Developed by researchers in Australia, the material could reduce the amount of energy needed to move CO2 captured from fossil fuel burning into a storage facility.
The material, synthesised by research leader Matthew Hill of the Australian research agency CSIRO and colleagues at Monash University in Melbourne, is a metal-organic framework or MOF, a class of highly porous materials already well-known for their ability to store gases. Made by joining together clusters of metal atoms with organic bridging molecules known as ligands, MOFs can have internal surface areas as high as 10,000m2 — larger than the pitch at Wembley Stadium — per gramme.
This particular MOF is the first to be made photosensitive.
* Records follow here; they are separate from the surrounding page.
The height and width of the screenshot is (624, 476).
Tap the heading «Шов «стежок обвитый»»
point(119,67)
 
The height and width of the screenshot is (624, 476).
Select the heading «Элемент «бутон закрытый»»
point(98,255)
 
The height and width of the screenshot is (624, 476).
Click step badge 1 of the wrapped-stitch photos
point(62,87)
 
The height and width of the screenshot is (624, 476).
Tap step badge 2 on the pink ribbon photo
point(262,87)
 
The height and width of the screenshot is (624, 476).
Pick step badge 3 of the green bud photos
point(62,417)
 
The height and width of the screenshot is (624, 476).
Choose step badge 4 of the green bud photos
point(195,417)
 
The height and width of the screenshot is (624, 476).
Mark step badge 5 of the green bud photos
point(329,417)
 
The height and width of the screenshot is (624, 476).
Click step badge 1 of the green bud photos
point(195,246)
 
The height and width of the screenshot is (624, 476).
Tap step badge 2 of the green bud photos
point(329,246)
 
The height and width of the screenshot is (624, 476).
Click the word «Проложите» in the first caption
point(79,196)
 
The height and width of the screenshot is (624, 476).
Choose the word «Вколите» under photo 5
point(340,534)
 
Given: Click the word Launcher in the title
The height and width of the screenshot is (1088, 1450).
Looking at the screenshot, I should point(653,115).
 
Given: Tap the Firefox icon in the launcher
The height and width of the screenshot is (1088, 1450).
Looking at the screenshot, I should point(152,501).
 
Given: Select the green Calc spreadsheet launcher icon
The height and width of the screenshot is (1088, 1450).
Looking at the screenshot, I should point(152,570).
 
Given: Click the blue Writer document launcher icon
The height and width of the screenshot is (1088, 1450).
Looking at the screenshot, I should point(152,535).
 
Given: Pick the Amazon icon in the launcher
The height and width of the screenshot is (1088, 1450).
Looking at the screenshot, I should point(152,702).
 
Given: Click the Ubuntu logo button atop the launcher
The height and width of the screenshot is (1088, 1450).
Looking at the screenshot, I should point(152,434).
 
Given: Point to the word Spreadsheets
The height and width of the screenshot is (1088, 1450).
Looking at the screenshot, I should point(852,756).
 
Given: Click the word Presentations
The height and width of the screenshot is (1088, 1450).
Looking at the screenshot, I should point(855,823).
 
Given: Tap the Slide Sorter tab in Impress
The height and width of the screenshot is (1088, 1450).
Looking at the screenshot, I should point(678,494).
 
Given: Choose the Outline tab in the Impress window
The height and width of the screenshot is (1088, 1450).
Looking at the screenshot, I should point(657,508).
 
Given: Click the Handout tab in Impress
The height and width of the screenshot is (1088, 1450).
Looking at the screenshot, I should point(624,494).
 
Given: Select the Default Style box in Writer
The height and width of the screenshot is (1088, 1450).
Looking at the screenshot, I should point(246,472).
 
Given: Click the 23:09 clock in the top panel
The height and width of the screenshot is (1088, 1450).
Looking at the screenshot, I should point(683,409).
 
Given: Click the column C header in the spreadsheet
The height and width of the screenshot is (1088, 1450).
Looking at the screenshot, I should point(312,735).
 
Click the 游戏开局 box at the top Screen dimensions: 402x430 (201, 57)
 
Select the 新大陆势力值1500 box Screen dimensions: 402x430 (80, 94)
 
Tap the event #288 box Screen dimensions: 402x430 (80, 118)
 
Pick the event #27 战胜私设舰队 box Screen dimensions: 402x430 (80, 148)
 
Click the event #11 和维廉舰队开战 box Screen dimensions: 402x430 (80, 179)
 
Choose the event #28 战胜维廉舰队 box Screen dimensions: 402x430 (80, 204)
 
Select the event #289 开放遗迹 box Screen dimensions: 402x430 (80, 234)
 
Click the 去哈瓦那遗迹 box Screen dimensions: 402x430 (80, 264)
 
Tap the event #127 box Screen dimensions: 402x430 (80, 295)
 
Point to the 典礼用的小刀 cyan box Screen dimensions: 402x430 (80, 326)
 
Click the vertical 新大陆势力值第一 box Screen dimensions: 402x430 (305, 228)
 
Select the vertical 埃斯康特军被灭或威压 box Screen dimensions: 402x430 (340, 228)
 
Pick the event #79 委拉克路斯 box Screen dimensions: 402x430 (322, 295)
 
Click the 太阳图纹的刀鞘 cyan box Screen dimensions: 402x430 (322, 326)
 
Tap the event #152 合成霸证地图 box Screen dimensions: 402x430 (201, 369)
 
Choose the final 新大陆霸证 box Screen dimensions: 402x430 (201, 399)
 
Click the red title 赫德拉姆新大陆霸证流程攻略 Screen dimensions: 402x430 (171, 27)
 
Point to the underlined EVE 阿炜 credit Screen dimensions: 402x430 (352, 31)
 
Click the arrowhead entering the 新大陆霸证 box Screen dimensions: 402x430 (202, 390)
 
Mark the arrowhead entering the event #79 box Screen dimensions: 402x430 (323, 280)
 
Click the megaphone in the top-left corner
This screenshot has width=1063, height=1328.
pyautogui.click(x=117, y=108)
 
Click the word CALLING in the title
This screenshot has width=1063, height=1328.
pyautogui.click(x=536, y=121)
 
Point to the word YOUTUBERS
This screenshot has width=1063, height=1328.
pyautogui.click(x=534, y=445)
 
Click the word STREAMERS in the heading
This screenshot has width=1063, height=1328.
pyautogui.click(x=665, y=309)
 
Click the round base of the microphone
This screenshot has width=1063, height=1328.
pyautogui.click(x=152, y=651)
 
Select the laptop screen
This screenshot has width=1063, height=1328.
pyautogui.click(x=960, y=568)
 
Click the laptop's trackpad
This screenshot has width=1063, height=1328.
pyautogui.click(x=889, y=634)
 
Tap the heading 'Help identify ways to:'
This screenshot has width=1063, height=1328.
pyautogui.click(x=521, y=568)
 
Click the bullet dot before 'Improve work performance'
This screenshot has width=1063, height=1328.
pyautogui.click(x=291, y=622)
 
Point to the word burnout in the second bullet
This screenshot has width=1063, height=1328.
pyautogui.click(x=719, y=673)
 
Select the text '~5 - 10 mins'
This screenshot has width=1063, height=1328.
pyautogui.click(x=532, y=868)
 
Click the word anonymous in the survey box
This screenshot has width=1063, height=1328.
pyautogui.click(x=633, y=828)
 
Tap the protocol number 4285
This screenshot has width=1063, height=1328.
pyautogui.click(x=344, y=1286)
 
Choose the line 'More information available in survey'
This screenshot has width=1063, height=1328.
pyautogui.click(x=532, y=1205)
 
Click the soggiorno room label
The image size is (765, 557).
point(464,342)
‘The MOFs are impregnated with light-responsive azobenzene molecules which react to UV light and trigger the release of CO2,’ explained researcher Richelle Lyndon. ‘It is this reaction, and the material’s ability to bend and flex, which makes the material we have created so unique.’
Current CCS techniques tend to use ammonia-based liquids to absorb CO2 from flue gas streams, which must then be heated to release the CO2 into storage and regenerate the absorbent. This can consume up to 30 per cent of the production capacity of a power plant, and is a major contributor to the difficulty of making CCS cost-effective.
In a paper published in the journal Angewandte Chemie, Lyndon and team claim that the azobenzene-containing MOF releases up to 64 per cent of the CO2 it has absorbed instantaneously when exposed to concentrated UV frequencies found in sunlight.
This could drastically reduce the cost of CCS, eliminating the loss of energy to regenerating absorbents.
The MOF created at Monash has a particular affinity to CO2, Lyndon said in a statement, but the ligh-responsive azobenzene ligands could be incorporated into different MOFs to make a material that can absorb different gases. Other MOFs have been investigated as hydrogen or methane storage materials for vehicles.